«Sono stati i napoletani a farmi affezionare al
Napoli. Oggi il Napoli fa parte della mia vita quotidiana: mi
informo, ne discuto, mi infervoro. Quando vedo le partite soffro,
gioisco, esulto. Sono nata in Svizzera, ma mi sento molto
napoletana». Jacqueline De Laurentiis, consorte del presidente e
suo vice nella società, parla di come è diventata tifosa degli
azzurri. Signora, inizialmente lei sconsigliò a suo marito di
acquistare il Napoli. «È verissimo». Perché cercò di opporsi? «Nel
2004 Aurelio era proteso a internazionalizzare il suo rapporto con
il cinema. Non capivo perché intestardirsi ad acquistare un club
di calcio. Ritenevo assurdo entrare in un mondo dove non conosceva
niente». Cosa accadde nella sera della firma? «Preferirei non
ricordare. Come vice presidente del Napoli, fui costretta ad
essere presente. Che paura durante la traversata Capri-Napoli. Il
mare era forza... cento. Dissi a mio marito: sei due volte pazzo,
entri in un mondo nuovo, investendo tanti soldi, e stai facendo
rischiare la vita a me e a nostra figlia Valentina». Dallo
scetticismo al tifo. Ora suo marito, affettuosamente, la definisce
«la mia ultrà». «Il calore dei napoletani trasmette gioia. Sono
rimasta coinvolta da questa gioia frequentando il San Paolo. Ora
quotidianamente seguo la vita del Napoli. E non solo perché mio
marito ne è il presidente». È vero che urla e impreca quando nota
qualcosa che non va bene durante le partite? «Certamente. Un
esempio? Urlo «embecille», in francese, ma la rabbia mi porta ad
adoperare una cadenza che va più verso il napoletano». Da quando
ha acquistato il Napoli, in che modo è cambiato suo marito? «È
sempre stato un uomo molto coraggioso.

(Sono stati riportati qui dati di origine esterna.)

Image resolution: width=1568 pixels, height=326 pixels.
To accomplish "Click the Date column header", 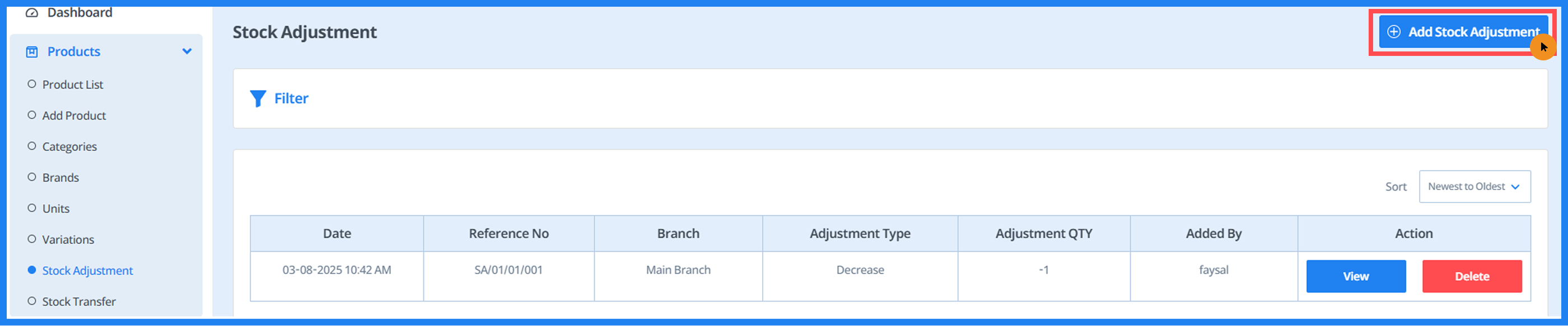I will pyautogui.click(x=337, y=234).
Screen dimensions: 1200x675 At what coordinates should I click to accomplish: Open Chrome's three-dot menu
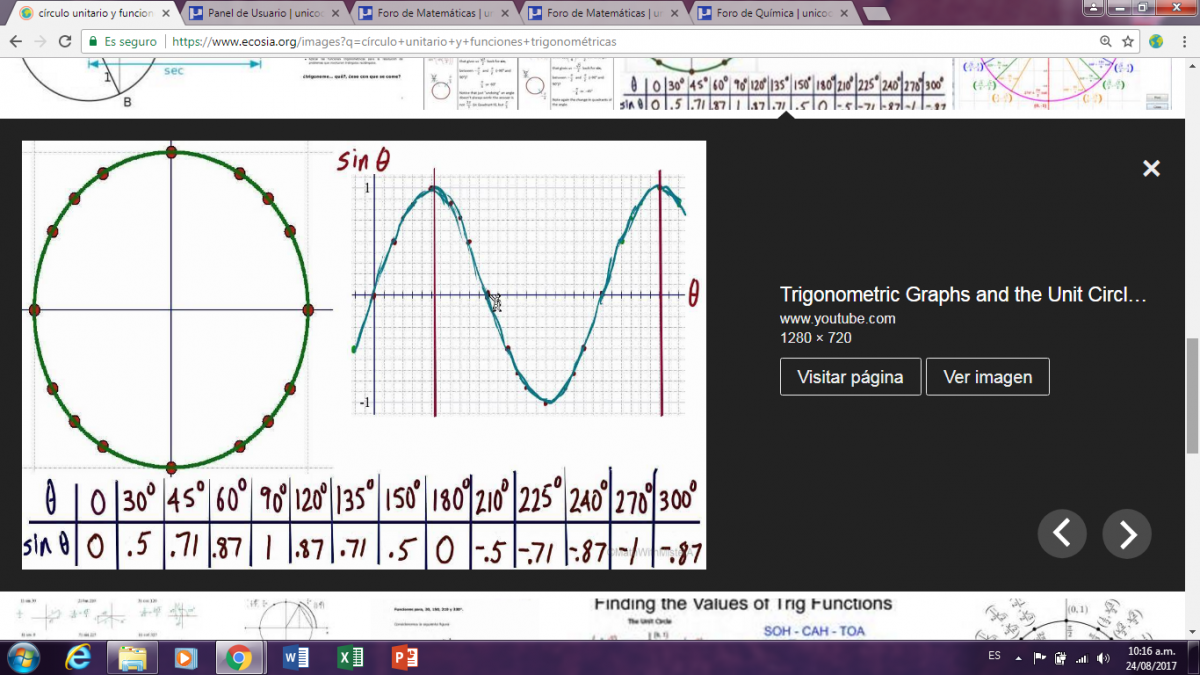tap(1183, 42)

Lo sta dimostrando anche
nel calcio. Pardon, in un aspetto è cambiato: per il Napoli spesso
trascura il cinema». Signora, cosa farà il giorno della promozione
in A? Lo sa che potrebbe avvenire domenica prossima? «Della serie
A non parlo. Come Aurelio, anche io sono molto scaramantica». C’è
un calciatore che chiederà a suo marito per il prossimo
campionato? «Mi piacerebbe vedere i fratelli Cannavaro in difesa.
Calcisticamente sono rimasta affascinata dalle giocate di Kakà».
Domenica si vestirà di azzurro? «Porto sempre qualcosa di azzurro,
ma non cambio le mie abuitudini. Piuttosto mi piacerebbe che il
Napoli giocasse in rosso. In rosso vince sempre...». Un messaggio
ai napoletani. «Siate sempre fieri delle vostre radici».